Workshops with Godrej


Sumati Thusoo is a Program and Outreach Officer with Safecity. She is responsible for engaging with the communities and establishing and maintaining partnerships with NGOs and colleges, conducting workshops with colleges and raising awareness regarding sexual violence and providing input for developing appropriate training programmes. Her past work has focused on the effects of conflict on access and mobility of women, and her thesis looked at the experiences of Kashmiri women with conflict.

Workshops with Godrej

Safecity conducted a number of workshop for the trainers working at various centres of Save the Children India, Father Agnel and Godrej Salon I. This workshop was facilitated by the Godrej group at the Save the Children India office in Bandra Kurla Complex. This was an extensive workshop that covered topics ranging from “What is sexual harassment?” to “Prevention of Sexual Harassment at workplace”.
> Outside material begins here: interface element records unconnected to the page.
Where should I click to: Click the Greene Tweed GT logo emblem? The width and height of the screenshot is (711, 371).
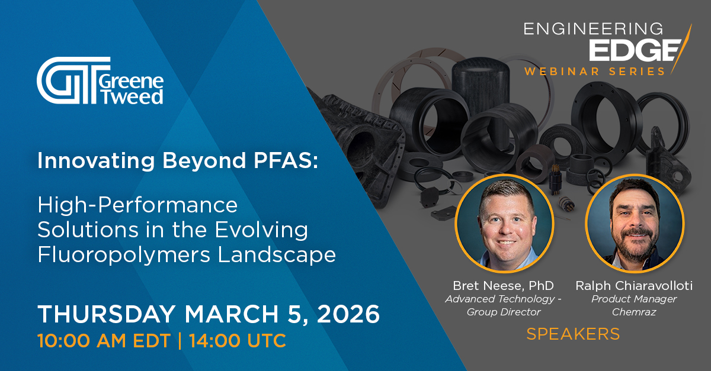click(x=73, y=80)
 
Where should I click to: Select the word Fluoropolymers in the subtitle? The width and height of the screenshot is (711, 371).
click(x=124, y=255)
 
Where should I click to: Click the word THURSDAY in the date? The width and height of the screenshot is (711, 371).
click(x=107, y=314)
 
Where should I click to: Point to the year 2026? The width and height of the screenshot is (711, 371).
click(x=348, y=314)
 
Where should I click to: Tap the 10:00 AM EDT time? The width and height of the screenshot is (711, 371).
click(x=104, y=341)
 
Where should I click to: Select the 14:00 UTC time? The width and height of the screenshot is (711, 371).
click(x=238, y=341)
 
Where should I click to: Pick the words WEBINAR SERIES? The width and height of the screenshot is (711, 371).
click(x=594, y=72)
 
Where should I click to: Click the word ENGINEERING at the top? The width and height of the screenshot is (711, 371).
click(x=593, y=29)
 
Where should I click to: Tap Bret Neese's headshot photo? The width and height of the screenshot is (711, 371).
click(x=504, y=223)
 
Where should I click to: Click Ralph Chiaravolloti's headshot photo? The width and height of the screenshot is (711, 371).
click(x=635, y=223)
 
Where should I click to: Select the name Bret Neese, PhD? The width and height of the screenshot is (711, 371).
click(x=504, y=286)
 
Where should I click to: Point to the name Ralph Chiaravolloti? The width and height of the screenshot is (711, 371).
click(x=634, y=286)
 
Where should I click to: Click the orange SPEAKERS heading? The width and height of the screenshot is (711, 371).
click(x=573, y=334)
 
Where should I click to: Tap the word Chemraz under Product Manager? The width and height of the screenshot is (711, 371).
click(x=634, y=312)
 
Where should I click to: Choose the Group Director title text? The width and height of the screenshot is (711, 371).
click(x=504, y=312)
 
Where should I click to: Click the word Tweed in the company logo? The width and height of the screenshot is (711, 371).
click(x=132, y=96)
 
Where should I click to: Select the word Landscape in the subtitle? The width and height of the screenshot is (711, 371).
click(x=277, y=255)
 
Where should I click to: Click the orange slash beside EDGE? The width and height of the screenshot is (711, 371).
click(x=681, y=49)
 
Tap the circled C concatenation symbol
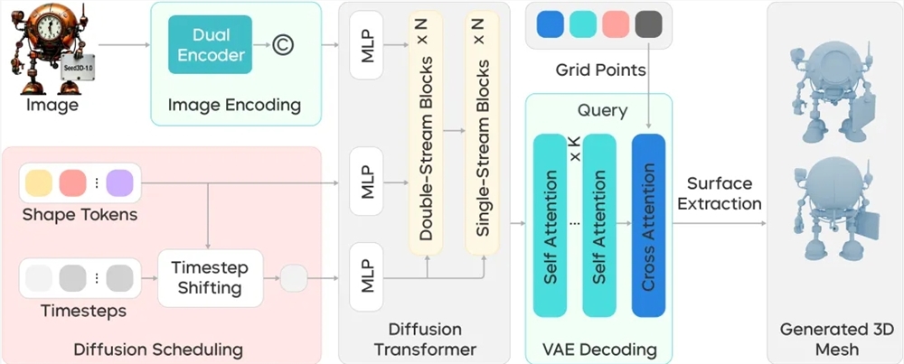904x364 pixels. pyautogui.click(x=282, y=45)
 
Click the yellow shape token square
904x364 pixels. pyautogui.click(x=41, y=184)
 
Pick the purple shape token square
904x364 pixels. pyautogui.click(x=119, y=184)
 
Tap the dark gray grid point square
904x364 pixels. pyautogui.click(x=648, y=24)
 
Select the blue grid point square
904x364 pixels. pyautogui.click(x=550, y=24)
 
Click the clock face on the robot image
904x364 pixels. pyautogui.click(x=43, y=20)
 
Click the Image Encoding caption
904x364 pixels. pyautogui.click(x=234, y=105)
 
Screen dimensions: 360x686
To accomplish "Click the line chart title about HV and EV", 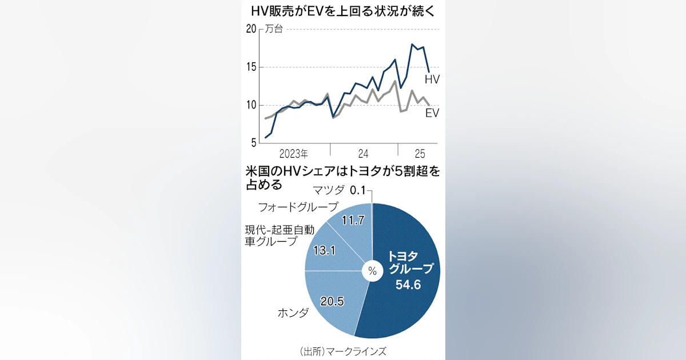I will coord(342,12).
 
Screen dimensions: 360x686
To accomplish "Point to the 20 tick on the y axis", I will coord(252,30).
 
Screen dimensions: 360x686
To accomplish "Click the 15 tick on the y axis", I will coord(252,67).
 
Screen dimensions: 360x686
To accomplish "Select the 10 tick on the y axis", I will coord(252,105).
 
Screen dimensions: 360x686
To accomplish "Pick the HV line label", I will coord(432,79).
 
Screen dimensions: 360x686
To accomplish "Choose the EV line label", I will coord(432,113).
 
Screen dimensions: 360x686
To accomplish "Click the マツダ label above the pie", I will coord(330,190).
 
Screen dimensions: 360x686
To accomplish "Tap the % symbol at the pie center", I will coord(372,271).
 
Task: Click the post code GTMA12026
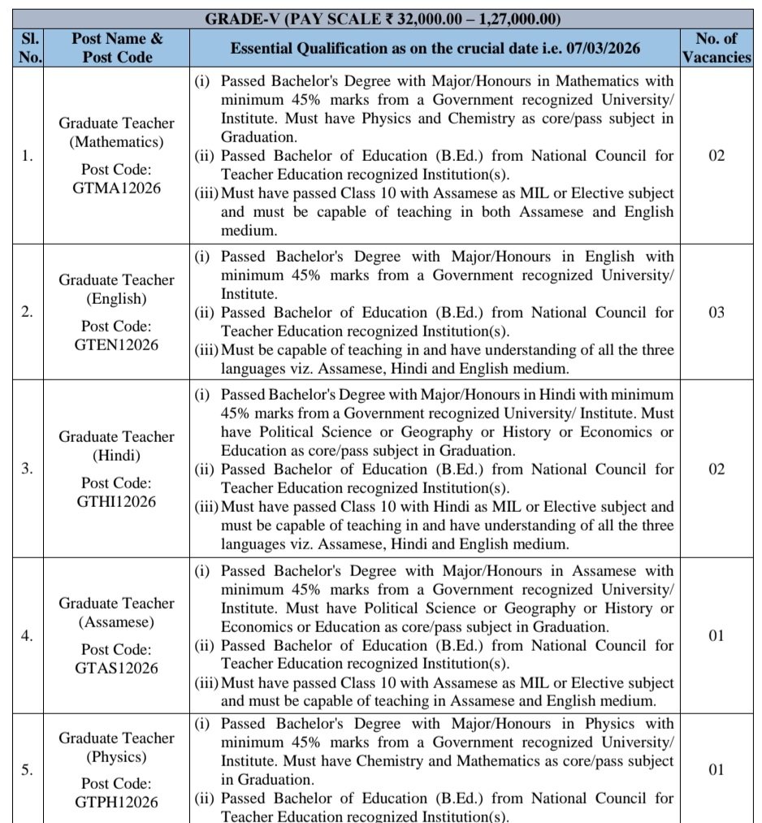116,188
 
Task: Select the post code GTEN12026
116,344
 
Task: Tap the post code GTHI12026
116,501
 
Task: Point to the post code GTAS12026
116,668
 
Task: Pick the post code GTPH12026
116,802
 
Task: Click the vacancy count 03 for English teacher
716,313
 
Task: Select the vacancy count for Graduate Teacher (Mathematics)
716,156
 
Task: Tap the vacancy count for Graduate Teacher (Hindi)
716,470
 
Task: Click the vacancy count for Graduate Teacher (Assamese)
716,635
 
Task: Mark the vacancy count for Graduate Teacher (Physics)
716,770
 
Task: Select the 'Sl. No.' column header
27,48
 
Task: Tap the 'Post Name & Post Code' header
116,48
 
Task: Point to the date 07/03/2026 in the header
600,49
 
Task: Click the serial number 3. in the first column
27,470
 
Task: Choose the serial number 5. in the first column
27,770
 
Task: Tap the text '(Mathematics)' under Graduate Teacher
116,141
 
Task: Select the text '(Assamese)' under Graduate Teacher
116,622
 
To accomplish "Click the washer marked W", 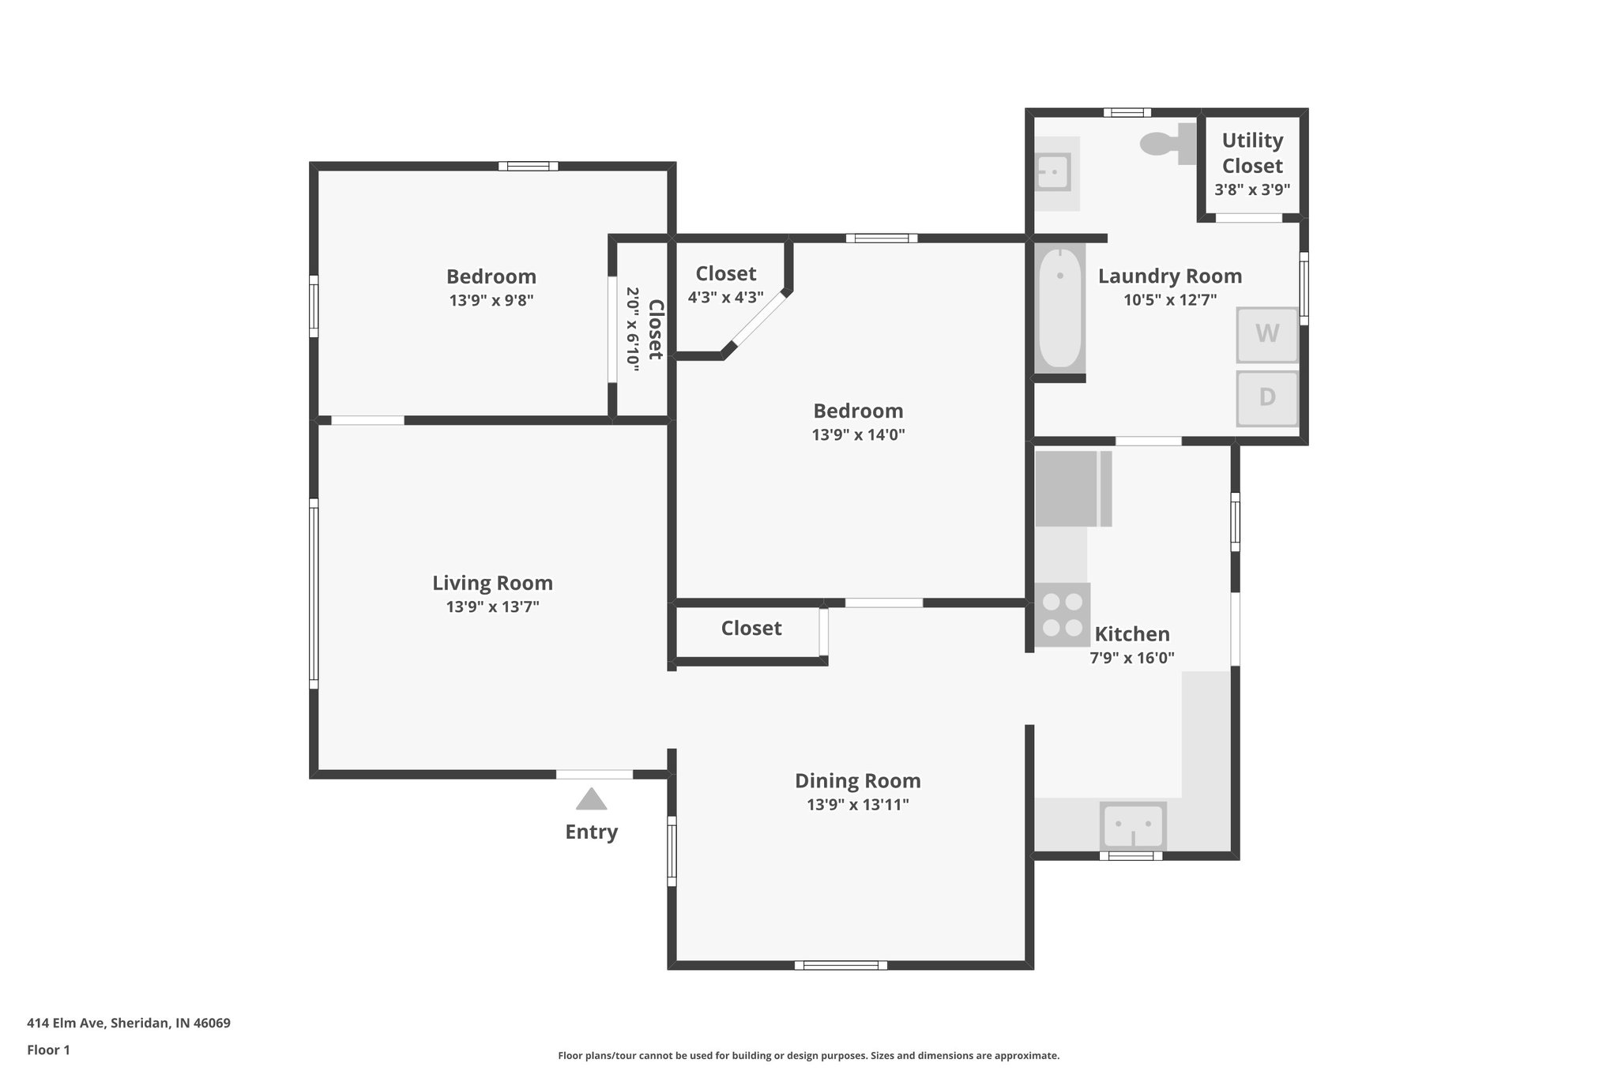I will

The workshop started with an ice-breaking session where everyone introduced themselves and the organizations that they are associated with. The first activity consisted of participants writing about places that make them feel safe and unsafe and the precautions that they take to feel safe. There was a consensus in the answers. Most of the participants said that they feel safe when they travel in broad daylight or are with someone they know. Places that they travelled to and routes that they commuted by every day were safe and familiar whereas going to a new place brought with itself a lot of anxiety and fear. Most of the participants said that they avoid going to new places stating that one can restrict himself/herself from going to a new place as a precautionary measure but can not control someone else’s actions. There were other activities that consisted of understanding the difference between biologically determined sex and socially constructed gender. While assigning various behavioural characteristics to men and women, participants who were divided into 4 groups brainstormed on different aspects in which men and women behave and the signals that they get from the society at large to conform to their gendered roles.
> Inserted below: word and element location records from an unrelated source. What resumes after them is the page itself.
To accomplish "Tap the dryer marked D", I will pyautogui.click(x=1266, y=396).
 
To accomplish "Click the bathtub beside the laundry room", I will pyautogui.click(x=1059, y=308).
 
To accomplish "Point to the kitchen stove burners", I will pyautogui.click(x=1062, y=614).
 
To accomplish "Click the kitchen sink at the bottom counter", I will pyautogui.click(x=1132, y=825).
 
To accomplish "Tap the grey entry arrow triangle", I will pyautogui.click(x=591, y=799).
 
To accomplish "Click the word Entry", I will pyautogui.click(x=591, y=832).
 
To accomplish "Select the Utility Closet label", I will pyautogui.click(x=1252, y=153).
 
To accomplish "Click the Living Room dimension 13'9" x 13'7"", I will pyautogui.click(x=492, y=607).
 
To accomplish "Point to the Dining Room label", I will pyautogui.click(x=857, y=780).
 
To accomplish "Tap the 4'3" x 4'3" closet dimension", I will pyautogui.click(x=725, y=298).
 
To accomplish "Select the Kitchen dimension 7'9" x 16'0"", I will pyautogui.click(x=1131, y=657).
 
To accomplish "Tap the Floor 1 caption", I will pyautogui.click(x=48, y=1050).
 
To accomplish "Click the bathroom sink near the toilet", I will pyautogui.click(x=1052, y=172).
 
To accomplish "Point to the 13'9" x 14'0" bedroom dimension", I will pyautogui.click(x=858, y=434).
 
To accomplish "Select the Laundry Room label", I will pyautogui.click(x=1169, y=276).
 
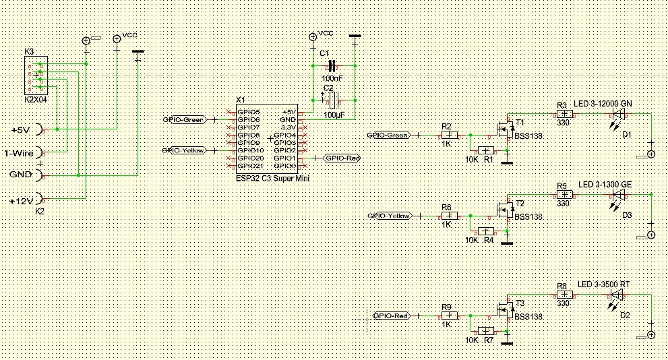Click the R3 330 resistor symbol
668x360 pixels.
point(563,114)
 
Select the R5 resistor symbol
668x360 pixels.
point(563,194)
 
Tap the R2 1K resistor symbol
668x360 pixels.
point(449,135)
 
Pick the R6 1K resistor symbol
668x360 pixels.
point(449,216)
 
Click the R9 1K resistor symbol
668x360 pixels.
point(449,316)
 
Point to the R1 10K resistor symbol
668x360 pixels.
point(485,150)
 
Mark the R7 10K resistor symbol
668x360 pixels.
point(485,331)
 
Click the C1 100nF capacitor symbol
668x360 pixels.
point(331,66)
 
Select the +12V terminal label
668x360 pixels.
point(20,200)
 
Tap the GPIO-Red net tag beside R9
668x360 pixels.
point(391,316)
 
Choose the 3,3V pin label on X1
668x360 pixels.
point(288,127)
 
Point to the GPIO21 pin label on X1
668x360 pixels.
point(250,165)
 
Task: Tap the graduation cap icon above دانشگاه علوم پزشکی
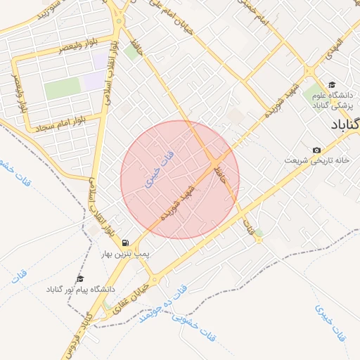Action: coord(332,84)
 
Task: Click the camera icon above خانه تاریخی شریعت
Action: coord(316,150)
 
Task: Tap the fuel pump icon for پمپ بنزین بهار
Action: coord(124,242)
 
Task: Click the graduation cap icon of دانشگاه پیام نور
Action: coord(79,279)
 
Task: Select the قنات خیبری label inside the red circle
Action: coord(159,165)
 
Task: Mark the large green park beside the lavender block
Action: coord(63,88)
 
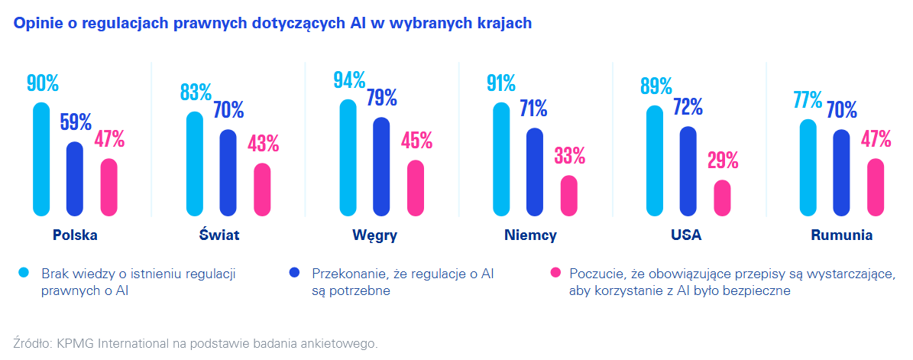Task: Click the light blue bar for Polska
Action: [41, 159]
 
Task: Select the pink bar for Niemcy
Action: [569, 196]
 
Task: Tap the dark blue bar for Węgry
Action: [381, 167]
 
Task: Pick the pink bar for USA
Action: [722, 198]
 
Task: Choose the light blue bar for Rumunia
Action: [808, 167]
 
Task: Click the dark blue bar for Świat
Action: [228, 173]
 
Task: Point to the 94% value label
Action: [349, 79]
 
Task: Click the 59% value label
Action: [75, 122]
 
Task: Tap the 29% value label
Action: [722, 161]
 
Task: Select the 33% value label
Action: [569, 156]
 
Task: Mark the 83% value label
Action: [196, 92]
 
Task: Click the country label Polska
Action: [75, 235]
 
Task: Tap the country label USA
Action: [686, 235]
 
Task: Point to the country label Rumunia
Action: [841, 235]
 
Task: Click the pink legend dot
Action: [555, 273]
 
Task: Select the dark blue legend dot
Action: [295, 273]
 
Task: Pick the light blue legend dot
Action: [24, 273]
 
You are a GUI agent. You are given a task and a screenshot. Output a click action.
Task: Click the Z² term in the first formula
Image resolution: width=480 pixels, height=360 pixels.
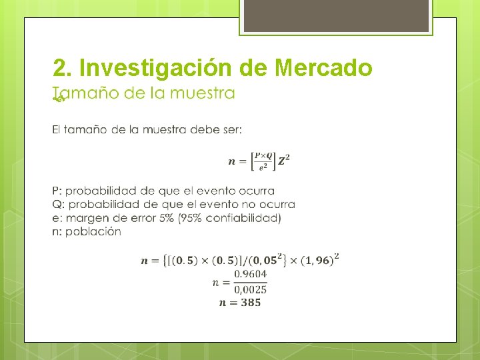pyautogui.click(x=284, y=161)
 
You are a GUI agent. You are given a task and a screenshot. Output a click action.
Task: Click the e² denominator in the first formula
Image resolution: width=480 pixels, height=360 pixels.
pyautogui.click(x=263, y=167)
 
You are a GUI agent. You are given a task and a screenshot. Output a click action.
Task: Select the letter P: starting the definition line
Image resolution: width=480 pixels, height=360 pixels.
pyautogui.click(x=57, y=191)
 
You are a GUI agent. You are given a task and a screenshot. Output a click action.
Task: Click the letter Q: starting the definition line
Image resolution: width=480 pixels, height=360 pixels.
pyautogui.click(x=57, y=204)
After establishing the difference between sex and gender, we arrived at the question of sexual harassment. We tried to decipher the general understanding of the sexual harassment in the present group of participants. Most of the participants were not aware of verbal and nonverbal harassment being considered as criminal and punishable under law. We covered the new Amendments to the Laws relating to rape. While discussing sexual harassment, there were quite a few participants who shared their stories of being harassed on the streets, in local trains and at other public places and admitted that they weren’t aware of the law. There was a participant who said that she was approached by a woman on the street who was being harassed by a group of men who were passing comments on her as her bra was visible through her top. She admitted resorting to violence as self-defence even though she was scared. She changed her travel route and never wore the same clothes again when she got to know that they were local goons who were looking for her. There were many similar stories that were shared by the other participants.
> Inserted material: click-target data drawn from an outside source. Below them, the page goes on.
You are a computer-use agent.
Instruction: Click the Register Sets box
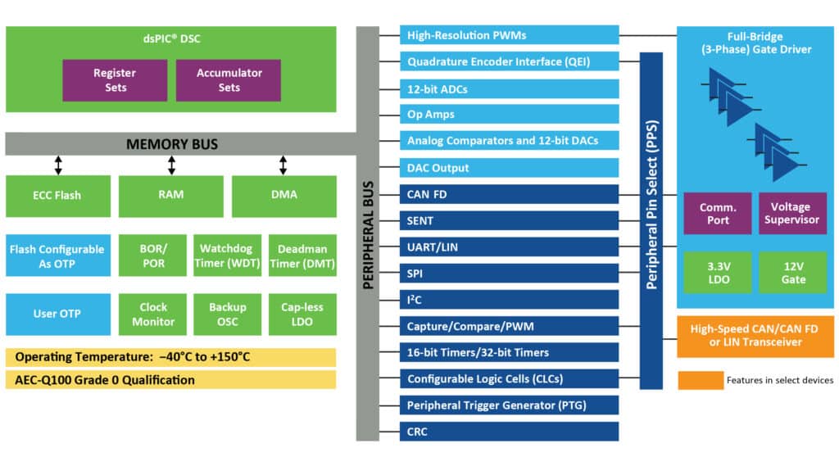(114, 80)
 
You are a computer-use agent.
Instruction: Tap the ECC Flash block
(57, 196)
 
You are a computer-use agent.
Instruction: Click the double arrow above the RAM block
(171, 165)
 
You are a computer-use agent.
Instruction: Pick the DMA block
(283, 196)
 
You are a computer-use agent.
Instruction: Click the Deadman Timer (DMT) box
(302, 256)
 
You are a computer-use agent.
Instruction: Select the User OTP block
(57, 314)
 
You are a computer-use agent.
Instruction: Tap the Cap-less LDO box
(302, 314)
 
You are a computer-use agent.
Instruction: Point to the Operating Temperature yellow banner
(170, 357)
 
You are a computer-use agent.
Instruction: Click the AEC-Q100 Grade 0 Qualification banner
(170, 380)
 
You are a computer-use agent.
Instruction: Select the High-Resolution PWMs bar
(509, 35)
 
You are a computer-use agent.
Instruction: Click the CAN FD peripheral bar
(509, 194)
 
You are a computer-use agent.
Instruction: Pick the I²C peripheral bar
(509, 300)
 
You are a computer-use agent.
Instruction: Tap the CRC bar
(509, 432)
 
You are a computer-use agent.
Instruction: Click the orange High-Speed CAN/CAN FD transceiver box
(754, 336)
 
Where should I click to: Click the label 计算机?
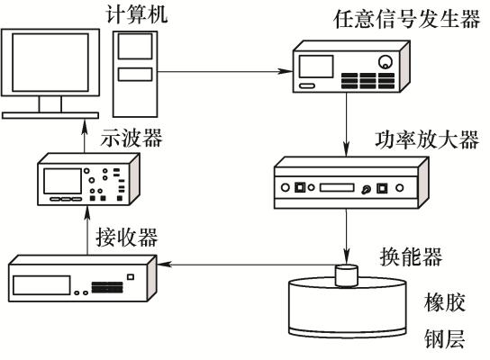pyautogui.click(x=137, y=14)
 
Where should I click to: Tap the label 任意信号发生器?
pyautogui.click(x=407, y=20)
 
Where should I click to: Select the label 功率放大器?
pyautogui.click(x=427, y=140)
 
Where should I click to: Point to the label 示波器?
pyautogui.click(x=132, y=138)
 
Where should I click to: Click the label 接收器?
pyautogui.click(x=127, y=238)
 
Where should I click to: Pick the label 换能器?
pyautogui.click(x=411, y=256)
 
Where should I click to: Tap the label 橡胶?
pyautogui.click(x=445, y=302)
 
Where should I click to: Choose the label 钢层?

From sexual harassment in the streets, we spoke about safety at our learning and working spaces and the laws that safeguard us from hostile working places and enable us to negotiate strongly for our safety. Even after having clear Vishaka Guidelines in place, our participants had very little idea about the procedure through which one can exercise her rights to file a complaint against sexual harassment occurring at the workplace. One of the participants spoke about a man who stared at every woman’s breasts in her office and how she yelled at him for doing that. She said that had she been aware of the law, she would have filed a complaint against him and saved herself and many others from that harassment. Many of the participants spoke about their apprehensions in filing a complaint at their workplace because the perpetrator or harasser was usually a person of authority and the complaint could backfire. These apprehensions brought us to the concept of creating safe spaces, support groups and the importance of educating peers and colleagues about sexual harassment. It was established that attending this workshop also came with the responsibility of disseminating the information to others to empower not just ourselves but also others around us. Since most of our participants work with children, the last session of the day consisted of the definition of child sexual abuse and the laws related to child sexual abuse.

The day ended with feedbacks from the participants about the workshop. A lot of participants came up to Safecity’s team members individually and inquired about the procedures to report sexual harassment they or someone they knew faced.